One is that he told you how long it would that he would be able to afford filing for divorce. I immediately had to wonder why anyone thinks it takes a whole year for them to afford to file. It tells me he has checked into it, probably talked with some attorneys, and he knows how much it will cost. Therefore, he knows how long it will take him to come up with the amount of money.

Another reason is he is careful not give you hope, while at the same time keeping his options open. In other words, he has you dangling from a string and he plans to keep you that way. You keep hanging on to his every word and trying to figure him out. You keep looking for some hope in his every word. You are open to whatever he wants and whatever he wants the relationship to be. He is fully aware of all of this and is deliberately causing you all this confusion. He does not want to be married anymore but surely wants benefits from however he decides to define the relationship.

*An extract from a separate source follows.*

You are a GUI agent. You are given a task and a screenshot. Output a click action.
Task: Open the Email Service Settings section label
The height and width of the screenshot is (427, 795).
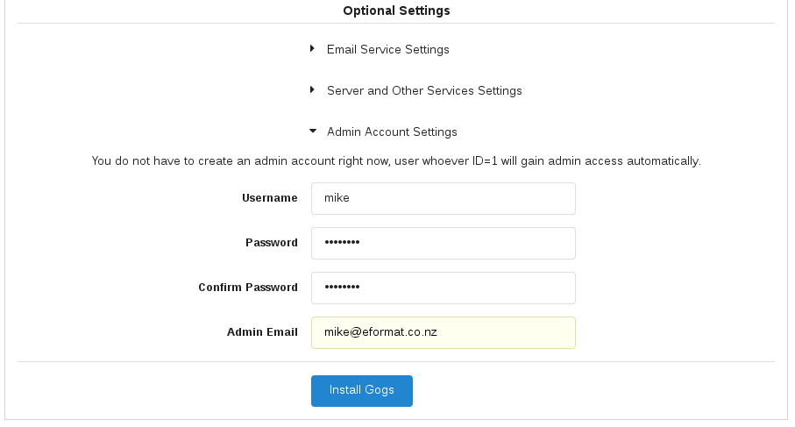[x=387, y=50]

And finally, if he wanted to be married he would bring his arse home. He keeps talking with you about the relationship (while keeping his options open), but if he were serious about working on the *marital relationship* there is nothing to make him think it is best to do that from afar. At home is the best place for that to happen. How could your marriage become better, stronger, more loving, etc. if you are not together to work on it to become better, stronger, more loving, etc.? He has you over a barrel and you are falling for every bit of it.

If he wanted to the marriage he would say he wants the marriage. But he doesn't say that. He simply wants to see if something better comes along. The only thing I can see you able to do at this point is to continue working on yourself to make a better you. In that process, I hope you will find self-esteem which will give you enough courage to quit acting like his puppy dog and finally put a stop to his manipulation. So again, I suggest option #3 that I proposed before:

3. Stop being so desperate and turn the tables on him. Tell him to come home or you will file for divorce. Let him know he can trust you to keep your promises and you will do better. Tell him you love him and want him, but you refuse to go through this anymore.

To answer your question about midlife crisis, here are a bunch of resources to explain........

Google search #1
Google search #2


----------



## lisakifttherapy (Jul 31, 2007)

Sometimes men struggle in mid-life as they are faced with the passing of their youth. It impacts some more than others but in cases where they don't seem to be navigating the change well, they may act out in ways to desperately hold onto it. 

Yes, it can pass and usually does. He may just need a little positive affirmation from you.

Advice: Soothe your hubby by reaffirming how much you love him and find him sexy regardless of his belly - or whatever. Make light of it, be playful. Perhaps you can talk about growing old together. Reframe his situation - and know that it is sort of a grieving process for some men and may take some time.


----------